§ **Extrait choisi**:
☆ ☆ ☆ ☆ ☆ ☆ ☆

M. Tissot a trouvé par l’expérience que le quinquina était le meilleur remède contre ces maladies, pourvu qu’on se défît absolument de cette habitude honteuse et funeste, si commune aux écoliers, aux pages, et aux jeunes moines.

Mais il s’est aperçu qu’il était plus aisé de prendre du quinquina que de vaincre ce qui est devenu une seconde nature.

Joignez les suites de l’onanisme avec la vérole, et vous verrez combien l’espèce humaine est ridicule et malheureuse.

Pour consoler cette espèce, M. Tissot rapporte autant d’exemples de malades de réplétion que de malades d’émission ; et ces exemples, il les trouve chez les femmes comme chez les hommes. Il n’y a point de plus fort argument contre les vœux téméraires de chasteté. Que voulez-vous en effet que devienne une liqueur précieuse formée par la nature pour la propagation du genre ; humain ? Si on la prodigue indiscrètement, elle peut vous tuer ; si on la retient, elle peut vous tuer de même. On a observé que les pollutions nocturnes sont fréquentes chez les personnes des deux sexes non mariées, mais beaucoup plus chez les jeunes religieux que chez les recluses, parce que le tempérament des hommes est plus dominant. On en a conclu que c’est une énorme folie de se condamner soi-même à ces turpitudes, et que c’est une espèce de sacrilége dans les gens sains de prostituer ainsi le don du Créateur, et de renoncer au mariage, ordonné expressément par Dieu même. C’est ainsi que pensent les protestants, les juifs, les musulmans, et tant d’autres peuples ; mais les catholiques ont d’autres raisons en faveur des couvents. Je dirai des catholiques ce que le profond Calmet dit du Saint-Esprit : ils ont eu sans doute de bonnes raisons.



OPINION[1].


Quelle est l’opinion de toutes les nations du nord de l’Amérique, et de celles qui bordent le détroit de la Sonde, sur le meilleur des gouvernements, sur la meilleure des religions, sur le droit public ecclésiastique, sur la manière d’écrire l’histoire, sur la nature de la tragédie, de la comédie, de l’opéra, de l’églogue, du poëme épique, sur les idées innées, la grâce concomitante et

  1. Questions sur l’Encyclopédie, huitième partie, 1771. (B.)

☆ ☆ ☆ ☆ ☆ ☆ ☆

§ **Données fournies**:
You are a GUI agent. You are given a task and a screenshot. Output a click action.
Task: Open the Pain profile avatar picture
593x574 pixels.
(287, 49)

☆ ☆ ☆ ☆ ☆ ☆ ☆

Reproduisez mot pour mot l'extrait choisi, de « OPINION[1]. » jusqu'à « partie, 1771. (B.) » inclus.

OPINION[1].


Quelle est l’opinion de toutes les nations du nord de l’Amérique, et de celles qui bordent le détroit de la Sonde, sur le meilleur des gouvernements, sur la meilleure des religions, sur le droit public ecclésiastique, sur la manière d’écrire l’histoire, sur la nature de la tragédie, de la comédie, de l’opéra, de l’églogue, du poëme épique, sur les idées innées, la grâce concomitante et

  1. Questions sur l’Encyclopédie, huitième partie, 1771. (B.)